金田と影野は、近くの椅子に座り、2人の様子を伺う。

ふくちゃんが、コーヒーを持ってきた。

「どうぞ」

河合は、コーヒーを一口飲む。


南が話を切り出す。

「そういえば、コーヒーメーカーのCMに出ていらっしゃいますよね。あのCMがきっかけで、最近コーヒー豆に興味を持ちましてね。『豆で、その日の気分が変わる』ですよね」

「もともとカフェに行くのが好きで、よくコーヒーを飲んでいました。でも、豆なんて気にしたことはなかった。あのCMのおかげで豆に興味を持ったのは、私もいっしょです。まだ豆の違いが分からないくらいの未熟者ですが」

「CMには、噂の彼と出演されていますよね。いやー、先ほど話していたんですが、河合さんはうちの妻の若い頃にそっくりでね、あの頃の自分たちを見ているようなんです」

「……そうですか」

「今はその彼である池綿さんとは、婚約しているということですね。付き合ってると噂になったあの時は、まだ河合さんは駆け出しでしたよね」

「ええ、彼が私を世に出してくれたと言っても過言ではありません」


真剣な空気が流れている近くで、金田が横にいる影野に、こっそりと聞く。

「彼女、そんなに有名なんですか?」

影野は驚いた。河合華奈という名前は、テレビっ子でなくても生きていたら耳にするほど世に広まっているからだ。

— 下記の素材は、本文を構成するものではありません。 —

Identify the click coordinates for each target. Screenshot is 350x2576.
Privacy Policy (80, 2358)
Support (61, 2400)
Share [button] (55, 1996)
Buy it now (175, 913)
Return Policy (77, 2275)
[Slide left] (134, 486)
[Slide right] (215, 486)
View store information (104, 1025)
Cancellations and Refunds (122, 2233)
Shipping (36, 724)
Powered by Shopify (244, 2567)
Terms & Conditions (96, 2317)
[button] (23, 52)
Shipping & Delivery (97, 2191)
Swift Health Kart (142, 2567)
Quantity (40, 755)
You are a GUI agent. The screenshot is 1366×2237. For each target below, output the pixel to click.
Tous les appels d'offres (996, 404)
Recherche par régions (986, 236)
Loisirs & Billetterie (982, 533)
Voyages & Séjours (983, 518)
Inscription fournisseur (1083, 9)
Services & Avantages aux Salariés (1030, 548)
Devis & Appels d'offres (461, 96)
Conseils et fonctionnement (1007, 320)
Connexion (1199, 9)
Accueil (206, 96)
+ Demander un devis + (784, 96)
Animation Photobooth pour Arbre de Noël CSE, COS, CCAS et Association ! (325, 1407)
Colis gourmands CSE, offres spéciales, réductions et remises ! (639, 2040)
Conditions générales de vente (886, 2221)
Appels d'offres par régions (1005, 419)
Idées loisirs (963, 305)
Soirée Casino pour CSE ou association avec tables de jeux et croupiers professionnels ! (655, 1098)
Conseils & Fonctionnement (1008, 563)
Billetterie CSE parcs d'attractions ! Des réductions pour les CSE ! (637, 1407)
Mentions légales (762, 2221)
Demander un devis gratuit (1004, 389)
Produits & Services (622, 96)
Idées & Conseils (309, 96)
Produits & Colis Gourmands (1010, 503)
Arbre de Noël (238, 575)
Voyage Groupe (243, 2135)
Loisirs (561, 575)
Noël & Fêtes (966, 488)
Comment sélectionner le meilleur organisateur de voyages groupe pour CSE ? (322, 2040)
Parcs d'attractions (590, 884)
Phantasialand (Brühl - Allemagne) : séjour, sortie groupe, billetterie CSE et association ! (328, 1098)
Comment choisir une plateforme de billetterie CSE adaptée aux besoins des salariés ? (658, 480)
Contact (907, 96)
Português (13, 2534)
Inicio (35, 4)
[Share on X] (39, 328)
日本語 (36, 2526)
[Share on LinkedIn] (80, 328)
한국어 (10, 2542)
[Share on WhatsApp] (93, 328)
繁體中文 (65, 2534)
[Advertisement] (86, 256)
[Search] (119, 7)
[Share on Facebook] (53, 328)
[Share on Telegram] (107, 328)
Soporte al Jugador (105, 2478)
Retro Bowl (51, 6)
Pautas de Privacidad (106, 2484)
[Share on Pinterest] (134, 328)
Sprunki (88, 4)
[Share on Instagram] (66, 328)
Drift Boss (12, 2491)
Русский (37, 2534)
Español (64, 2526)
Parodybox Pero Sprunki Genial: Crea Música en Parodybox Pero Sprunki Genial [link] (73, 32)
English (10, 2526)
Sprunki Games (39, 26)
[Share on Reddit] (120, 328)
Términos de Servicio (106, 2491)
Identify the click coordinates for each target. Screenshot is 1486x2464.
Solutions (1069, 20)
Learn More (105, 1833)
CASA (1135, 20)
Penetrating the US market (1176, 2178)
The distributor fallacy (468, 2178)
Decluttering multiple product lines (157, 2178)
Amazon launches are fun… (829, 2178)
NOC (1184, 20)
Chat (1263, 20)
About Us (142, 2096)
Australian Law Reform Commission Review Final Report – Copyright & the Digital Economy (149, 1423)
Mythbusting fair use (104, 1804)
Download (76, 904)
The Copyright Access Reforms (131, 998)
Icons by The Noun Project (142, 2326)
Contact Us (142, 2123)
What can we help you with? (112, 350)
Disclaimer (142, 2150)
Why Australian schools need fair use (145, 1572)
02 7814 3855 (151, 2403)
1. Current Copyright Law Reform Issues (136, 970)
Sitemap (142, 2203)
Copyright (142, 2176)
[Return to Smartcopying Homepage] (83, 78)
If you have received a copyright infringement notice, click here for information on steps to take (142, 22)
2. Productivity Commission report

「ここ数ヶ月で勢いにのり、ドラマではまたかというくらい出てるじゃないですか」

「テレビ、見ないので」

「ラジオ、雑誌、インターネット、ラッピングバスにもいましたよ。彼女の何がいいかと言いますと、舞台育ちだから、演技に″はく″があるんです。とにかく涙を誘うのが上手い」

「ふぅーん」

金田は、こういう話は興味がないようだ。

「それに、歌も上手いんですよ。マルチな才能の持ち主です」

「美人だからそう見えるんじゃない?」

「そ、そんな……まあ、確かに美人ではありますが、本当に演技がいいんですよ」

金田が影野を横目で流す。

「な、なんですか」

「好きなんですか?」

「え? いや、なんて言うんですか、応援してるんです。ファンですよ、ファン」


そう盛り上がりを見せる会話に、

「おいおい」

と、南が注意する。

「静かにしろよ」

「すみません。芸能人を間近で見られるなんて、嬉しくて」

と、影野がはにかむ。

「ありがとうございます」

「すみません、話の途中なのに。それで、最終的には、何を望まれますか」

話を進める南の近くで、静かに内容を聞く金田と影野。ファンの影野にとっては、嬉しいとはいえない内容であった。